Now we get to the fun (or scary) part: setuid
returns success and
the untrusted code begins to run, but there's a dying thread still
waiting to get scheduled and perform its last few instructions before
making the syscall to terminate itself. Since our untrusted thread
code is evil, it calls mmap
with MAP_FIXED
to map over the entire
memory space with a NOP slide ending in shellcode. Now, when the
exiting thread that still has its privileges gets scheduled, it runs
the shellcode as root.
Oops.
There are various solutions to the problem. The one I've opted for in
musl is not to trust its own view of the number or identity of live
threads, since there could be exiting threads we don't see. Instead,
we're switching to using /proc/self/task
to identify all threads in
the kernel's view of the thread-group (process), and waiting for all
of them either to respond to signals, or exit. There are lots of ugly
obstacles to making this work, but they've all proven solvable.

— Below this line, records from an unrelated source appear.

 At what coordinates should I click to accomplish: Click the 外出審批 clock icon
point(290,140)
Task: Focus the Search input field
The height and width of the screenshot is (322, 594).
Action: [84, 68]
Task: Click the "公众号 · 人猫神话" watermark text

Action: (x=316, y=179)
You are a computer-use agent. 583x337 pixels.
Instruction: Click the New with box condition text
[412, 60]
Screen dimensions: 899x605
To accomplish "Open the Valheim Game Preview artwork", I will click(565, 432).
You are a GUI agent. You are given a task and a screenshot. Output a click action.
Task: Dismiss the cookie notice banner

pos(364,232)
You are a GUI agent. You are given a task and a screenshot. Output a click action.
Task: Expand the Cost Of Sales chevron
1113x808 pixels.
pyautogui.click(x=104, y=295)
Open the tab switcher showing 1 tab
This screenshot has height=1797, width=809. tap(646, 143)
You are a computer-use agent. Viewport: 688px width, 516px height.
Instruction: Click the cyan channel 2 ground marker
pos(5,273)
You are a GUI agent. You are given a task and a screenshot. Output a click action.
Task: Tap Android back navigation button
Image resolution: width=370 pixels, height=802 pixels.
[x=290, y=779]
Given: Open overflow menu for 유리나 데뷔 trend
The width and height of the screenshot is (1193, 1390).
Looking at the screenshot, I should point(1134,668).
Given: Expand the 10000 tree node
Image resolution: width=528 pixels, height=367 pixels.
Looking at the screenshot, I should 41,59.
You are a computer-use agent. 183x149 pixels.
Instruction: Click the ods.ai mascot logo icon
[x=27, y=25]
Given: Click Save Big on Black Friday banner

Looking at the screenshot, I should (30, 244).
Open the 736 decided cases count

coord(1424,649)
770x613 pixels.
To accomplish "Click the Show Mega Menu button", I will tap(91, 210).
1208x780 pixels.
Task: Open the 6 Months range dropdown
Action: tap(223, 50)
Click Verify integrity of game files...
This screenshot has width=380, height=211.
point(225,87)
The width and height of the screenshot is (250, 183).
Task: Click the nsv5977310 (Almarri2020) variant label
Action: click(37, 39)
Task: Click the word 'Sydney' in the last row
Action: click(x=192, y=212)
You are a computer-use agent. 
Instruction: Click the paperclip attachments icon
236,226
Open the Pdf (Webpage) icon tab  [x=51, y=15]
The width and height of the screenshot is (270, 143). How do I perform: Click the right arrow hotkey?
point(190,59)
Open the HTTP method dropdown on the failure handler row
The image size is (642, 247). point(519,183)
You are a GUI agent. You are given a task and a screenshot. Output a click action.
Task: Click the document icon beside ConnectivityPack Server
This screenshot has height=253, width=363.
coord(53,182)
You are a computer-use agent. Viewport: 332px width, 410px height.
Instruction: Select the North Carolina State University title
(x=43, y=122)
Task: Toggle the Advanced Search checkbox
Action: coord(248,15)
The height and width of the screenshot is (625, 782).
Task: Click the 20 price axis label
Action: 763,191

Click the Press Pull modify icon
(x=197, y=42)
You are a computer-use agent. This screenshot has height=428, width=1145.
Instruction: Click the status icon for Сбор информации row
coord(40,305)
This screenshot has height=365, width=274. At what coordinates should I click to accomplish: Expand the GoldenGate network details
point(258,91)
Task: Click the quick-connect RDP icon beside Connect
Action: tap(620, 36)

The main alternative I see from a userspace side is having a
supervisor thread to monitor the lifetimes of all threads, including
detached ones with caller-provided stacks, using the
CLONE_CHILD_CLEARTID
futex to ensure that any threads not caught by
signals have fully exited. I opted not to take this approach in musl
because it imposes costly architectural constraints on the threads
implementation, as well as heavy additional synchronization and
syscall overhead at thread creation/exit time, for the sake of
supporting one ugly corner case. But other implementors may see it
differently.
In any case, the right solution is to fix the kernel and eliminate the need for the costly and error-prone emulation in userspace. Linux should introduce new syscalls which atomically set the user or group ids for all threads in the process (thread-group), and deprecate per-thread ids (except fsuid/fsgid). Depending on how it's done (especially with a need to keep the old syscalls too), this may have significant implementation cost on the kernel side, but given the security risks that keep popping up from having this wrong, it's unreasonable for the kernel not to fix it.